Eric Reinhardt: L'AMOUR ET LES FORETS


Prix Renaudot des Lycéens, prix roman France Télévision, ce roman est sorti en juin 2014.
Ce qu'en dit la presse:
"L'amour et les forêts est une descente aux enfers que l'auteur conte par le menu. Un morceau de bravoure, un récit puissant, Frédérique ROUSSEL.  Libération
"Eric Reinhardt se révèle bouleversant arpenteur des douleurs de l'esprit", Fabienne Pascaut, Télérama

Ce roman , mais est-il un roman?
On dirait le témoignage, écrit par un auteur et publié post mortem, d'une femme victime, comme tant de femmes, hélas, de la perversité d'un conjoint malade, qui a mis en place un lent et inexorable processus de destruction.

L'auteur, se rend à un rendez-vous avec une lectrice après avoir reçu d'elle deux intéressantes  pages de commentaires personnels sur son dernier livre.
Petit à petit, Bénédicte Ombredanne, va se révéler et le faire témoin de sa vie.
A la terrasse d'un café, elle lui raconte sa folle journée de rébellion, deux ans plus tôt, et sa descente aux enfers qui a suivi, aux côtés d'un mari pervers.
L'écriture est sublime, et l'auteur réussit à nous accrocher, malgré la pesanteur des trente premières pages, d'un bloc, parfois lourdes à soutenir...mais l'auteur est devant nous attablé face à Bénédicte Ombredanne, on est derrière lui, tel un spectateur fantômatique qu'il n'ignore pas, et il réussit à se laisser glisser, de sa chaise, petit à petit pour nous laisser, imperceptiblement prendre sa place. De spectateur invisible, derrière la vitre sans tain, il s'efface devant la présence curieuse du  lecteur.Petit à petit,  on oublie l'auteur et le narrateur qui recueille le récit de cette femme.

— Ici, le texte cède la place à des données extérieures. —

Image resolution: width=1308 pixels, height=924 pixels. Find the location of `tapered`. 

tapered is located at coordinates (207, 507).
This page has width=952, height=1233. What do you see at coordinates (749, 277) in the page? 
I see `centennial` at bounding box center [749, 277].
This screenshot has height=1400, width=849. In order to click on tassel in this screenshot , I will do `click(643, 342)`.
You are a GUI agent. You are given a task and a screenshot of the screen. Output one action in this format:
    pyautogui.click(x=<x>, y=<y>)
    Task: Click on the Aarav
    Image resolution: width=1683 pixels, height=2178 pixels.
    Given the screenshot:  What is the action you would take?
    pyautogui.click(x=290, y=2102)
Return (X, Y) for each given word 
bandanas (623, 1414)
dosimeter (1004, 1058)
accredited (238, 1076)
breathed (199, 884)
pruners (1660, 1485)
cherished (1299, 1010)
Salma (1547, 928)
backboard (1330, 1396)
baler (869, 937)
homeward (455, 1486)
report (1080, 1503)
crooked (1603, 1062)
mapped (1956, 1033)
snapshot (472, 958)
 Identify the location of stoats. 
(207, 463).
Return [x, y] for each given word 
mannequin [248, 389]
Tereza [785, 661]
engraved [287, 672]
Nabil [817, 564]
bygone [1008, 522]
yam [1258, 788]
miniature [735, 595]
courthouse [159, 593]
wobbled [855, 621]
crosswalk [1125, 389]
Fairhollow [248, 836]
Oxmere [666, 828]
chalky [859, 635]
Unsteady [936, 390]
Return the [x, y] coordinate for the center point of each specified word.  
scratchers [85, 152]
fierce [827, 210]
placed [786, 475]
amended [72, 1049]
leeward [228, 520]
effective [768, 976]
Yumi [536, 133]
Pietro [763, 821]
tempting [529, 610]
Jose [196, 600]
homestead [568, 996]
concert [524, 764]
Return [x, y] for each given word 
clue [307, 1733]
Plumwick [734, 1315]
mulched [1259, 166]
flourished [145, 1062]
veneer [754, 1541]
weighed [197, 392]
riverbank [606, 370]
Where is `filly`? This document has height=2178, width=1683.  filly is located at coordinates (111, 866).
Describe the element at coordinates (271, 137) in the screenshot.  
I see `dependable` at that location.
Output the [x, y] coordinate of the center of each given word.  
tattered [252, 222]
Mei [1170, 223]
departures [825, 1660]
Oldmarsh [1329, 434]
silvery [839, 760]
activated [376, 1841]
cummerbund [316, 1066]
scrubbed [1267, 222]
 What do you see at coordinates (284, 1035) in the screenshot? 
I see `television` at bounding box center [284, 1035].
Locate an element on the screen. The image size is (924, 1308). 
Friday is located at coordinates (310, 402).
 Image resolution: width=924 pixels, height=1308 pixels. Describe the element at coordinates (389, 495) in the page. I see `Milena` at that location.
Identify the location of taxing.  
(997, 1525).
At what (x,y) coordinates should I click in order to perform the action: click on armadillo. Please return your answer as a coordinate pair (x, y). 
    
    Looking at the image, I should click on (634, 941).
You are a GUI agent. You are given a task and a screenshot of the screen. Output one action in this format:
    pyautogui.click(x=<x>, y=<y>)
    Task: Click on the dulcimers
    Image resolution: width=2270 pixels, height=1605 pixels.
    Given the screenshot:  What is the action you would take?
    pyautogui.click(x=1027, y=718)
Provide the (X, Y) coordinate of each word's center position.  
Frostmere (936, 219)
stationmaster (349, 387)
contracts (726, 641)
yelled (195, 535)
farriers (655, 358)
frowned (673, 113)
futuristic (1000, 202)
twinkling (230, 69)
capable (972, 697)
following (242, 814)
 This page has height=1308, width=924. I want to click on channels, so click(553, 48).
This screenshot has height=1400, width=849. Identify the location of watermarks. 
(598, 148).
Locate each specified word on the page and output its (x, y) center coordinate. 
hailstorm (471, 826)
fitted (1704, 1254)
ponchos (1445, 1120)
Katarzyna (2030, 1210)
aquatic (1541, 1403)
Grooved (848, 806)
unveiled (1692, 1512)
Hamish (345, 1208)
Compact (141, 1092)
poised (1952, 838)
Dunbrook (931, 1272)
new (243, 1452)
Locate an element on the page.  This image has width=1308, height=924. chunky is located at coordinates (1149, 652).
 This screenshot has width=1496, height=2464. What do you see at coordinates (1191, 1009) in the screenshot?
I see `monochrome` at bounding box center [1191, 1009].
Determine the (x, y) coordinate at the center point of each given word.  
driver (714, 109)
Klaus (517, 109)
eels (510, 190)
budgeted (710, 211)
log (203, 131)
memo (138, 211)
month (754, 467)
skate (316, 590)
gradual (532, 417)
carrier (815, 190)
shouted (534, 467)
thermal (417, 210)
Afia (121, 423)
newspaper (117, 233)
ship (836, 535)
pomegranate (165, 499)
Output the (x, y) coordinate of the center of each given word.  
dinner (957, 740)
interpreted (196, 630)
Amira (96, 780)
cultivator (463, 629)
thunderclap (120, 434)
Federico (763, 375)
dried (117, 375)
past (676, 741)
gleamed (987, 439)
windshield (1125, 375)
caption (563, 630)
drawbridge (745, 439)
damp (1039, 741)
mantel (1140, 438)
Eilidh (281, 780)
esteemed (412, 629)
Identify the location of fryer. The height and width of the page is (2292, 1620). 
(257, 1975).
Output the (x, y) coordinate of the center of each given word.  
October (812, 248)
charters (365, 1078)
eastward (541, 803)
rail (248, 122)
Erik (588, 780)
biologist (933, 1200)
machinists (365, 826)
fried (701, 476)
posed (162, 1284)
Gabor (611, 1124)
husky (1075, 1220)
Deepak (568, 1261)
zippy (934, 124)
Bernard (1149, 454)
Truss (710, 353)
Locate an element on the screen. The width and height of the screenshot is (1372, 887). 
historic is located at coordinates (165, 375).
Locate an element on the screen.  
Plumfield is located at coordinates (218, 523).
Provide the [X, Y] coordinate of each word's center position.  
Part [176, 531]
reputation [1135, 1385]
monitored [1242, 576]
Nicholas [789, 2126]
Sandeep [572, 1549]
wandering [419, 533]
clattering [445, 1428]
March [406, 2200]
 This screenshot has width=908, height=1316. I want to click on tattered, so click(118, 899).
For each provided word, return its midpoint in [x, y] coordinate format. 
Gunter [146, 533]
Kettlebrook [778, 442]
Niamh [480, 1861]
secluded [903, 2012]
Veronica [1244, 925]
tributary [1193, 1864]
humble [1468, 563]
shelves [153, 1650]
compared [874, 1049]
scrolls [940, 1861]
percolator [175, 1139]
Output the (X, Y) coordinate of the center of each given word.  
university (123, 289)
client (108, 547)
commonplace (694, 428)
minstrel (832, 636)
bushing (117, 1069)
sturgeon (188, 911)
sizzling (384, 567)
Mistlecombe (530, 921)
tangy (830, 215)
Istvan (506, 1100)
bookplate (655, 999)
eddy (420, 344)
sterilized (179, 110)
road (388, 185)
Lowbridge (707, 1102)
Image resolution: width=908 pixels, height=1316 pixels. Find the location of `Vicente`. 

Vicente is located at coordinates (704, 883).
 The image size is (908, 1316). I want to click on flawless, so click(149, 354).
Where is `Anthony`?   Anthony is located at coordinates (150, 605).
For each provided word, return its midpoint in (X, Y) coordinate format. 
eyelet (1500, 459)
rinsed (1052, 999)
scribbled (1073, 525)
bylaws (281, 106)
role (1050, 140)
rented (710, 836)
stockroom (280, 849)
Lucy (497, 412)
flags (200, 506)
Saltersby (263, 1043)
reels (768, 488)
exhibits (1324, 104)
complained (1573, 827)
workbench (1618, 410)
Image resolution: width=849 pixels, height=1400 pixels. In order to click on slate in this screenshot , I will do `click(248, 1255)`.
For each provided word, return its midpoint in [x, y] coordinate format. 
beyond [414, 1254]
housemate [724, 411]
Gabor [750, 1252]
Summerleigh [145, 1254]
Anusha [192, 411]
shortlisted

A un moment, on ne sait plus qui parle. Ce n'est plus lui, à la première personne, masculin singulier, c'est elle, féminine, singulière, et on remonte les pages pour savoir à quel moment il a réussi cette prouesse, de nous embarquer avec lui, sur sa chaise, à cette table de café. Et est ce que ce n'est pas une perfidie? Comme on se le demande pour Bénédicte Ombredanne.
Quelle perfidie de ne pas permettre qu'on lâche cette histoire, poignante, enivrante, terrifiante, angoissante, jusqu'au bout. Jusqu'au bout, avec lui, nous, allons participer à cette lente et inexorable destruction .
Combien de femmes ont raconté leurs calvaires avec des maris destructeurs, et ce roman, n'en semble pas un, tellement ces vies de femmes ont le même point commun.
  Néanmoins, Bénédicte Ombredanne, qui, en apparence ne parvient pas à échapper aux perfidies lancinantes et de plus en plus destructrices de son malade de mari, trouve le moyen d'exister  en son rêve, son imaginaire, ce qui est plus fort que la réalité dévastratrice et dont elle sait qu'elle ne finira qu'avec sa mort.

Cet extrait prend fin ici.